Beverage Service Robot

Senior Capstone Project


Introduction

         UCSC's Electrical or Robotic Engineering B.S. degrees need to complete a senior exit requirement either a thesis or a Capstone Project. The Capstone Project is a year-long year-long project where students gather teams, propose a project, design, implement, and present their progress.
        The Beverage Service Robot team consisted of Royce Shoi, Gonzalo Tiscarero, Isabella Almarez, and myself, and our goals were to develop a low-cost autonomous robot for use in restaurants. Our design consisted of a differential drive bot with a 2d Lidar sensor, and a distance camera running the ROS software architecture for mapping, localization, obstacle avoidance, and navigation. The project is split up into technical roles, and meet twice a week performing scrum meetings to track team progress. The break up of this project was Royce taking responsibility for the mechanical role, Gonzalo responsible for power, Isabella responsible for electrical testng, and myself responsible for the software. For the sake of relevance, I will only be discussing my specific work for the project and only explain their work in the context of my role.

Software Archietecture

         Based on the project goals which will heavily require mapping and navigating in complex and changing environments, we chose to use ROS2. We are running an onboard Raspberry Pi, and offboard laptop. We used the newest distribution at the time, ROS2 Iron, running on Ubuntu 22.04 jammy. ROS is appealing to projects like ours because it splits a complex robot up into "nodes". These nodes add a level of abstraction which is favorable in larger robotic projects. At the start of this project, we underestimated the learning curve needed to work with ROS2 and severely underestimated the size of my specific role, software.

URDF

        The ROS architecture uses a URDF or robot description file to tie all sensing and moving parts of the robot together and all bodies of the robot for mapping. This intensive process consisted of matching precise measurements to create a body that matches our bot. ROS allows for importing STL files to give an exact shape which is something that can be utilized in the future or on other robotic projects. The moving bodies such as drive wheels and caster wheels are specified as non-fixed bodies and all bodies of the bot also have their respective moments of inertia, resistance, and weight which add to map to real-world accuracy when testing. Bodies are also made for the sensors with respective "frames" which give the system information on where the origin of sensor data lies. Below are images for the URDF file visualized and the actual bot.

    urdf bot image Bot and corresponding URDF file model

ROS2 Control

        By far the largest part of my role in the project was interfacing the motors with the system. The ROS standard for interfacing motors is setting up a ROS Control node which sets all system read and write as state and command interfaces instead of using topics and actions. This is to be done to decrease latency. Another aspect of the motor control was to use a separate microcontroller to conduct all low-level computation while the Pi only controls the command to each wheel and the position and velocity of each wheel.
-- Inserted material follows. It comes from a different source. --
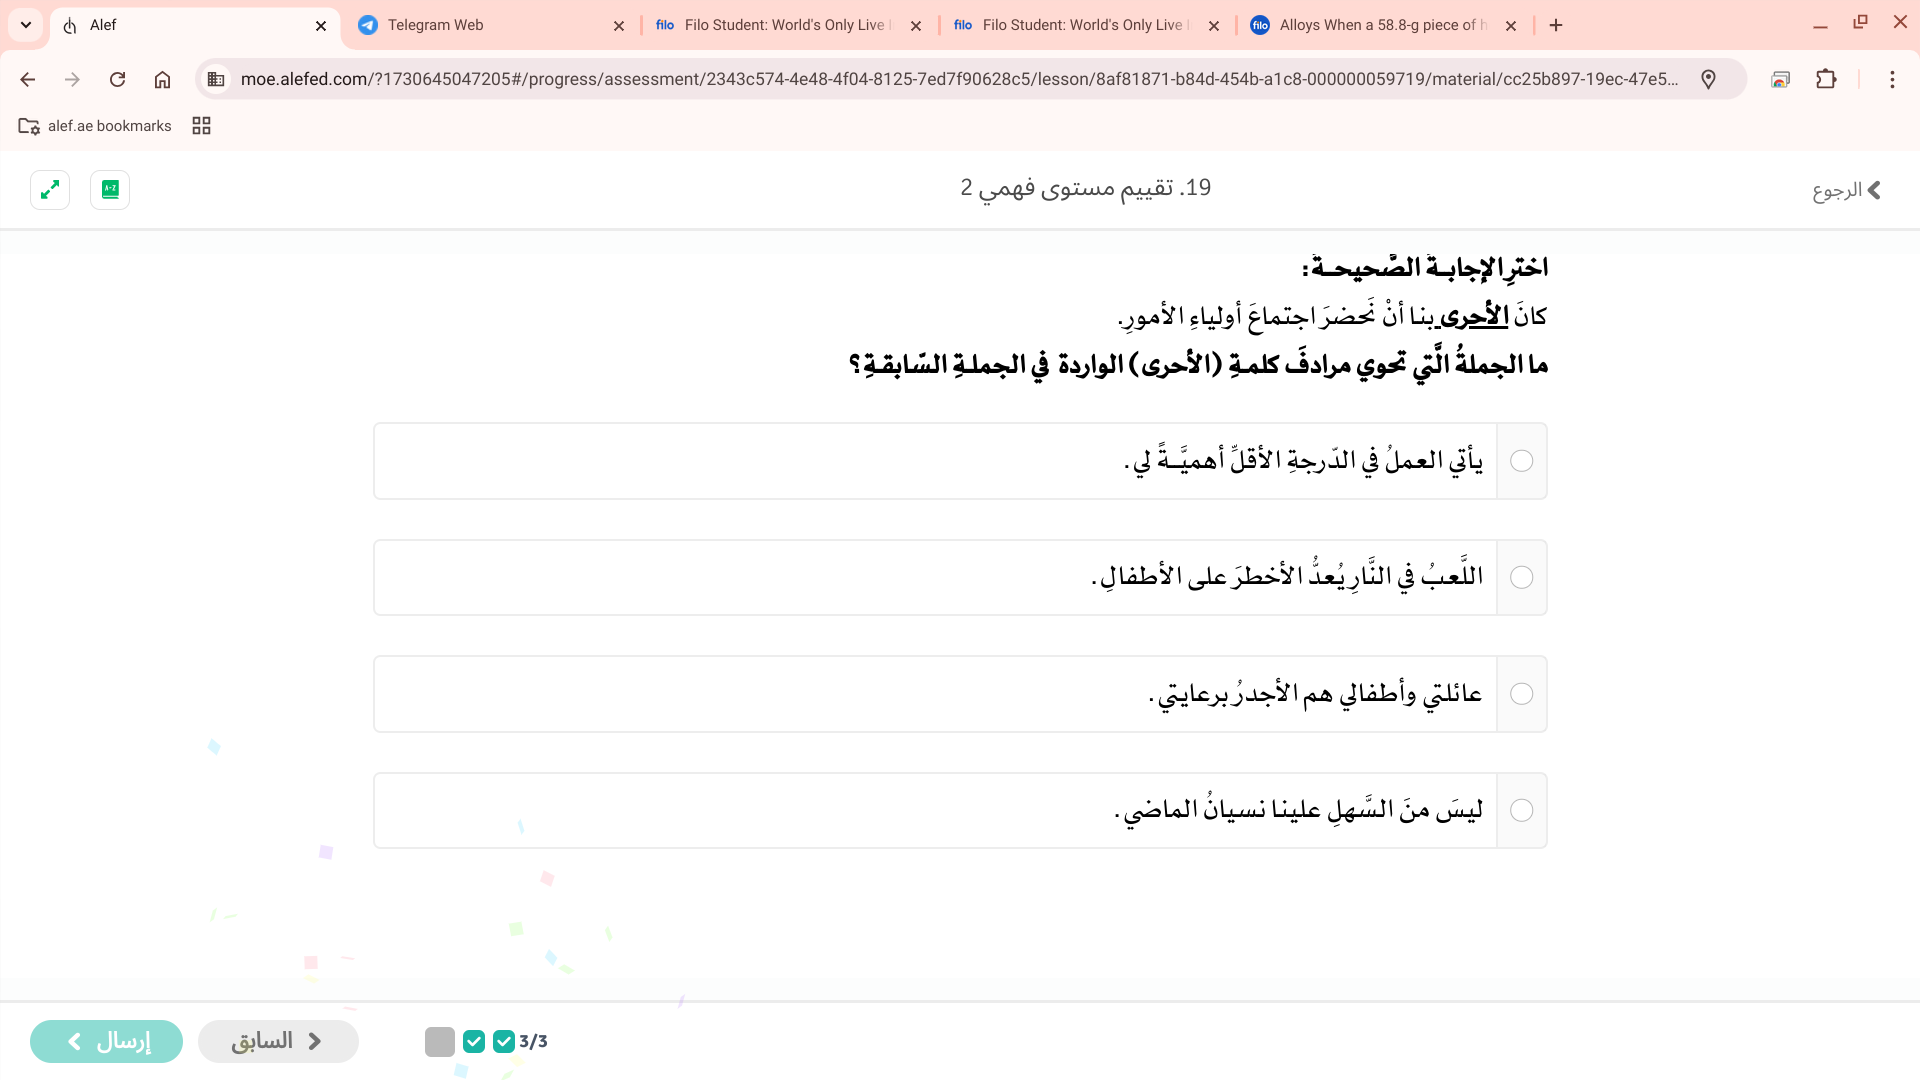
Task: Open the extensions puzzle icon
Action: [x=1826, y=79]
This follows the trend of adding levels of abstraction to the system. The offboard microcontroller used is an Arduino Nano running a differential drive controller code provided by a Bay Area robotics club, Homebrew Robotics Club.
        The ROS control node is built off the supplied demos from the ROS Control documentation, but changed to work with the specific motor controller microcontrollers code. This entails when and what data must be passed via the serial connection. Our bot uses two PID-controlled motors along with GoBilda Yellow Jacket Planetary motors with encoders because of the speed, torque, and price specs. The heart of the ROS Control node is a C++ program, which runs through states setting up its read and write functions to the motor controller. With all of this working our bot can accurately and quickly control the fairly high torque motors needed for this project. Setting up the ROS Control node became the largest part of the software role because even with good documentation, the specific nature of ROS, and much more specific ROS Control, debugging seemed like a Stack Overflow treasure hunt.    

    motor testing ROS2 Control motor testing

Sensors

        Unlike the ROS Control node, the sensors were much easier than expected. Both the RPLidar and distance camera are supported to be used with ROS, each comes with necessary dependencies and packages, and documentation to run provided launch files depending on the application. Both sensors were easy to configure and did not prove to be an issue when integrating with the rest of the system during SLAM. The 2d Lidar proved to be my favorite sensor due to its accuracy and ease of use with navigation, and I look forward to potentially working with a 3d lidar unit in the future.

    lidar image Simulated lidar with visualized output

    lidar sensor Actual 2D lidar sensor

    camera viz OAK-D Lite depth camera output

SLAM

        With all aspects of the bot complete this left mapping, localization, and navigation. This was done using ROS2's slam toolbox and Navigation stack. The specific localization used was Adaptive Monte Carlo Localization. A joystick node was also added to provide smoother mapping as opposed to keyboard teleoperation. Mapping was able to be done manually for various locations, for example, my college house's kitchen featured in the demo videos and saved to use with localization and navigation. Also featured in the demo videos below is us using waypoint follower and object detection. Project time constraints forced us to stop there, but further work with the various capabilities of NAV2 is planned for the future including the implementation of behavior trees.